Cat sells bonds worth $3 billion
Bloomberg says Caterpillar’s sale yesterday of $3 billion in bonds will help it pay for debt coming due this year.
The $3 billion of bonds the Peoria, Illinois-based Caterpillar sold yesterday in three issues will bolster the $7.3 billion of committed credit facilities and $2.7 billion of cash the company can use to meet its maturities this year, said Bruce Clark, a corporate debt analyst with Moody’s in New York.
“It’s very constructive,” Clark said in a telephone interview yesterday. “It goes a long way toward addressing the liquidity shortfall.”
Cat’s stock is in raging-bull mode today, apparently for the simple reason that it was able to find buyers for these bonds.
The bond sales included $1.65 billion of five-year, 6.125 percent notes and $1 billion of 10-year, 7.15 percent debt, both of which were priced to yield 425 basis points more than Treasuries of similar maturity.

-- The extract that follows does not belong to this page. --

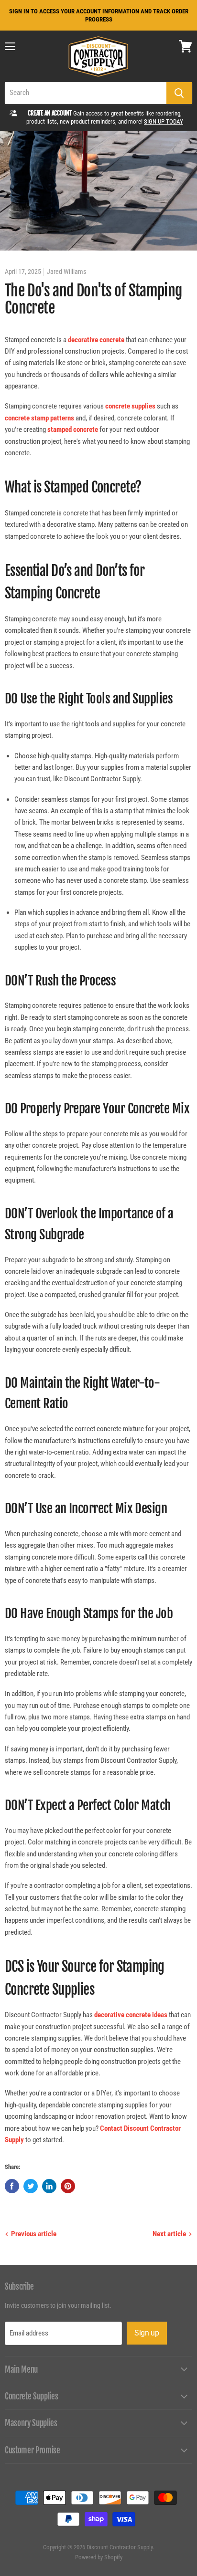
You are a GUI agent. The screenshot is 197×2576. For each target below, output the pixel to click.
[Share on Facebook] (12, 2186)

The company also sold $350 million of three-year, 5.75 percent securities at a spread of 437.5 basis points. A basis point is 0.01 percentage point.
The spread is the risk premium Cat has to offer to entice bond buyers. Cat paid a bit less this time than it did for bonds sold in December, but still more than last September (apparently before all hell broke loose).